Five Princetonians win ACLS fellowships

The American Council of Learned Societies has awarded fellowships to four Princeton faculty members and one graduate student to support their research in the humanities and humanities-related social sciences.

This year the council provided fellowships totaling more than $5.5 million to more than 200 scholars. Princeton's recipients, along with the titles of their research projects, are:

  • Amy Borovoy, assistant professor of East Asian studies, "Japan Studies and the American Anthropology of the Self."
  • Benjamin Elman, professor of East Asian studies and history, for a conference titled "The 'Rituals of Zhou' in Chinese and East Asian History: Premodern Asian Statecraft in Comparative Context."
  • Kevin Hatch, graduate student in art history, "Looking for Bruce Conner: Assemblage, Films, Drawings, 1957-1967."
  • Wendy Heller, associate professor of music, "Pan Pipes and the Triumph of Bacchus: Baroque Dramatic Music and the Uses of Antiquity."
  • Martin Kern, professor of East Asian studies, "Performance, Poetry and Cultural Memory in Early China."
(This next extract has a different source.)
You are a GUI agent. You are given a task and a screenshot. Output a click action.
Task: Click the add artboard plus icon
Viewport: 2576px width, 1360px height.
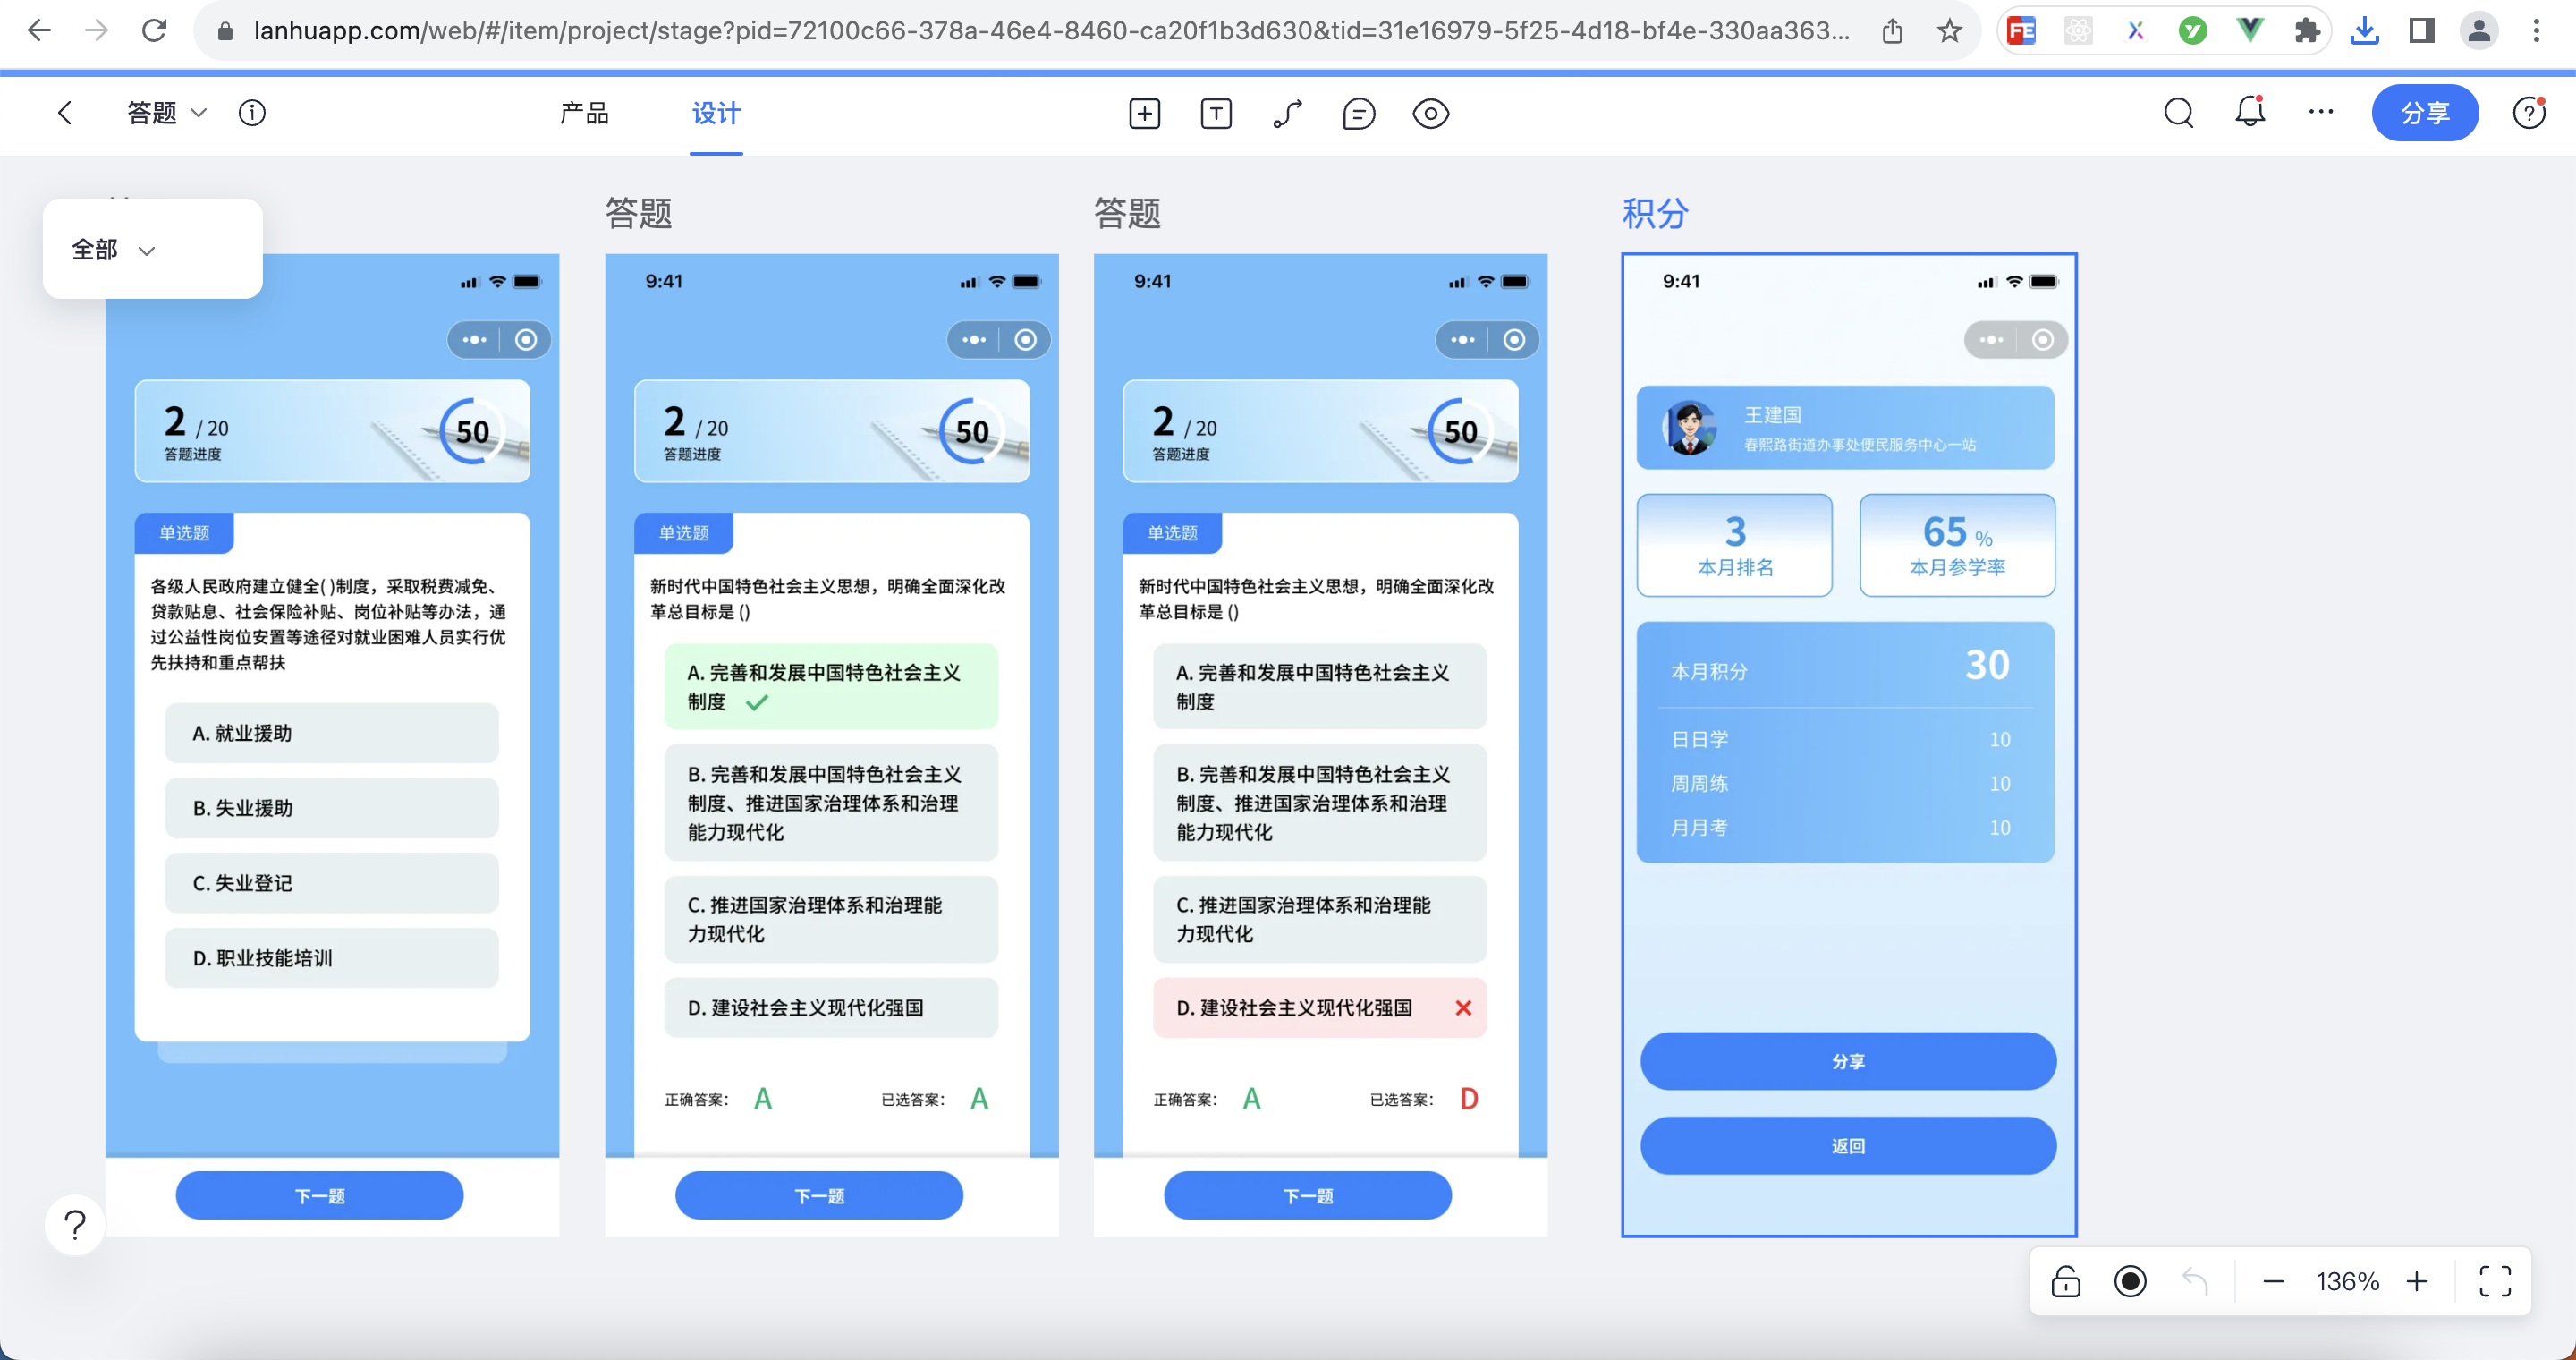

The American Council of Learned Societies is a private nonprofit federation of 68 national scholarly organizations that seeks to advance studies in all fields in the humanities and the social sciences. Institutions and individuals contribute to the program and its endowment, including the Andrew W. Mellon Foundation, the Ford Foundation, the Rockefeller Foundation, the National Endowment for the Humanities and the William and Flora Hewlett Foundation.